■ Directions
Copy the orthography notes below, starting at "The following final" and ending after "(star - stars)", with "pronunciations" swapped for "sounds".

■ Source excerpt
<<<<
A nasal or liquid can intervene between the <´i> and the modified consonant:

  • véils /vel̪ʃ/ (oars)
  • locraedúirt /lo.kɾɛ'd̪uɾt͡ʃ/ (jobs)
  • óins /on̪ʃ/ (bracelets)
  • braecláins /'bɾɛk.l̪an̪ʃ/ (they will walk)

[top]The Grave Accent (`)

In the event that, orthographically, there are two consonants that can be modified as well as the <i>'s that could set off the modification, the grave accent (called a mot apren in Edievian) is used to 'point' to which consonant is modified:

  • pendiàit /pen̪'d̪jat͡ʃ/ (bouts of painting), instead of *pendiáit /pen̪dʒait/
  • ciòisc /kjos̪:/ (kiosks), instead of *cióisc /s̪ois̪k/

[top]The Diaeresis (¨)

The diaeresis is used to break up a sequence of written vowels that would ordinarily be parsed as a digraph, it is called a mot tiíos in Edievian. It is written on the second orthographic vowel:

  • gaëmag /ga'e.mag/ (button), not *gaemag /'gɛ.mag/
  • paö /'pa.o/ (spine), not *pao /pɔ/

[top]The Circumflex (ˆ)

The circumflex is used in two circumstances, and is called the mot gelotos in Edievian. The first is to 'point' that the consonants surrounding it both are modified, as opposed to just one or the other:

  • tiâig /t͡ʃaʒ/ (you/he/she/it habitually gives), compare *tiáig /t͡ʃaig/ and *tiàig /t̪jaʒ/
  • reciêic /ɾe's̪es̪/ (artists), compare *reciéic /ɾes̪eik/ and *recièic /ɾekjes̪/

The circumflex is also used in place of a diaeresis when the written vowel in question needs to wear an acute accent to mark consonant modification:

  • laêins /'l̪a.en̪ʃ/ (you were pushing), compare to laéins - /l̪ɛn̪ʃ/ (s/he/it was touching)
  • hatiáêins /ha't͡ʃa.en̪ʃ/ (you were coughing), compare to *hatiáéins /'ha.t͡ʃɛn̪ʃ/

[top]Final Consonant Clusters

The following final consonant clusters have specific pronunciations when modified:

  • <sc> /sk/ becomes /s̪:/: aesc - éisc /ɛs̪k - es̪:/ (star - stars)
  • <st> /st/ becomes /ʃt͡ʃ/: ost - úist /os̪t - uʃt͡ʃ/ (bridle - bridles)
  • <ts> /ts/ becomes /tʃ/: cliots - cliúits /'kl̪i.ot̪s̪ - kl̪i'utʃ/ (key - keys)
>>>>
■ Information provided
<<<<
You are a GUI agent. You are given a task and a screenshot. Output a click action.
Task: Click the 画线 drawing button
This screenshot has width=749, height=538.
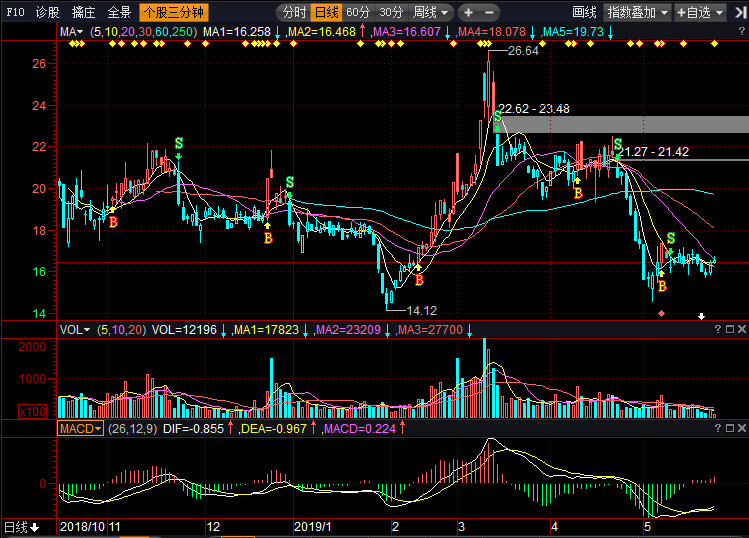click(584, 13)
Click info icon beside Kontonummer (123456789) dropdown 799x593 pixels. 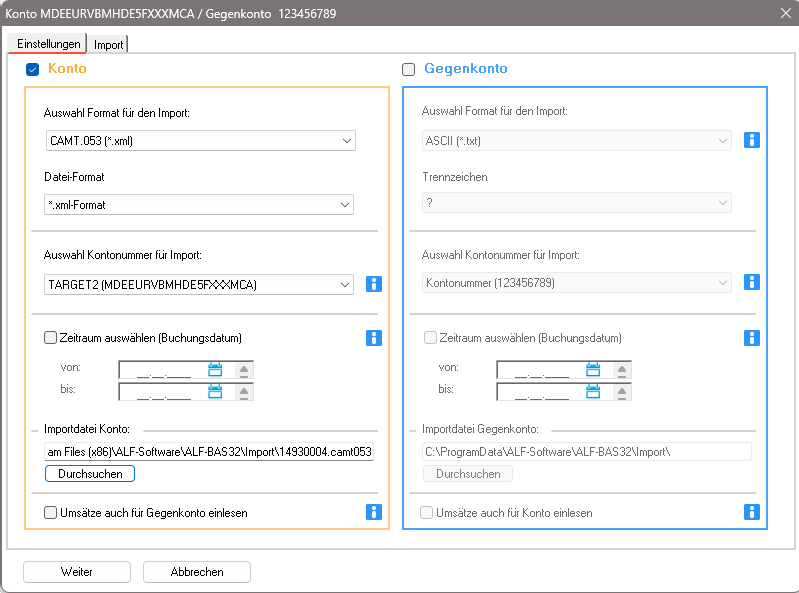pyautogui.click(x=752, y=282)
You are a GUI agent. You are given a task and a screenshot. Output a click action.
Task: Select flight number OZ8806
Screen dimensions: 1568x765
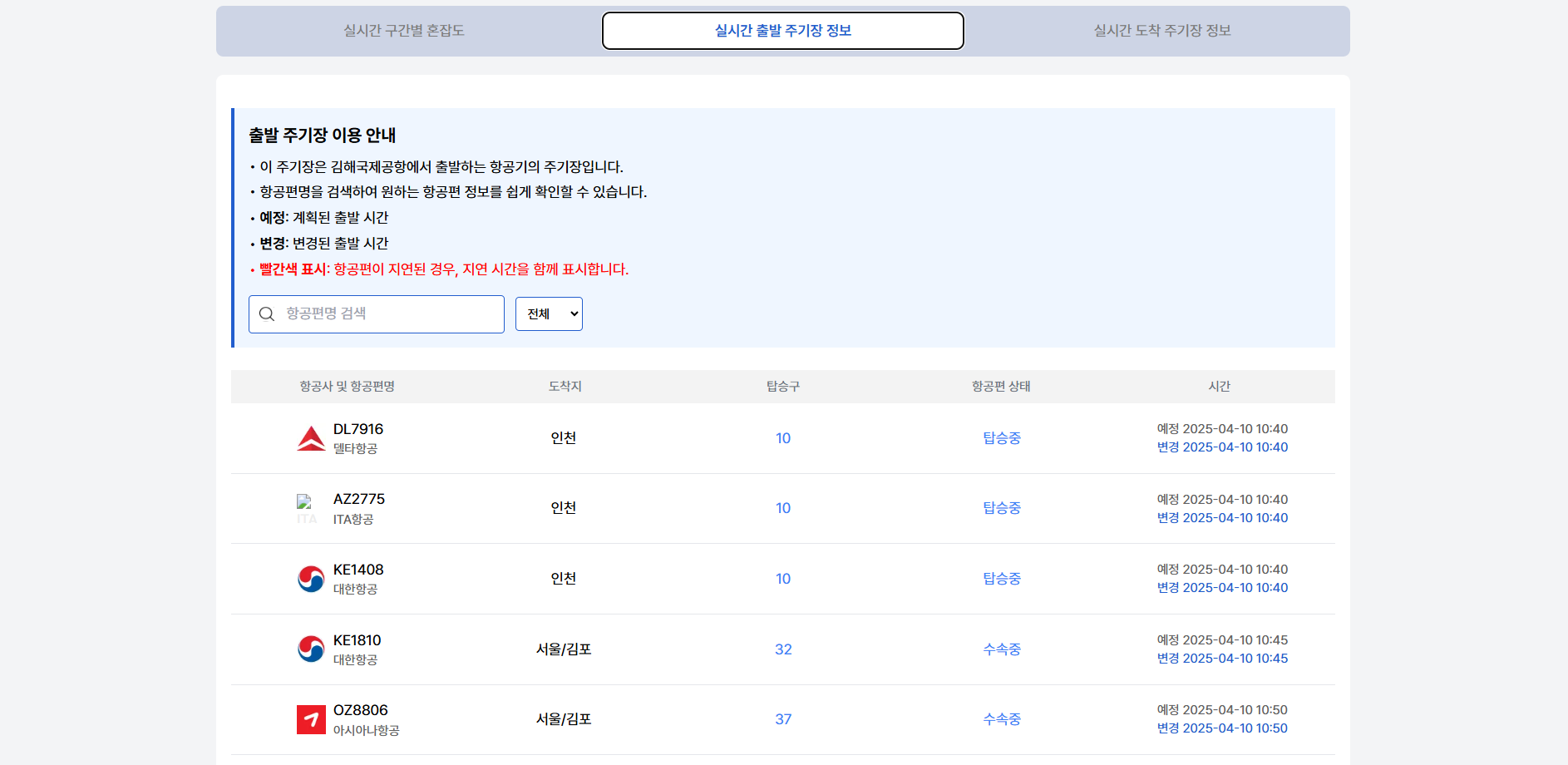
>>>>
■ Finished exercise
The following final consonant clusters have specific sounds when modified:

  • <sc> /sk/ becomes /s̪:/: aesc - éisc /ɛs̪k - es̪:/ (star - stars)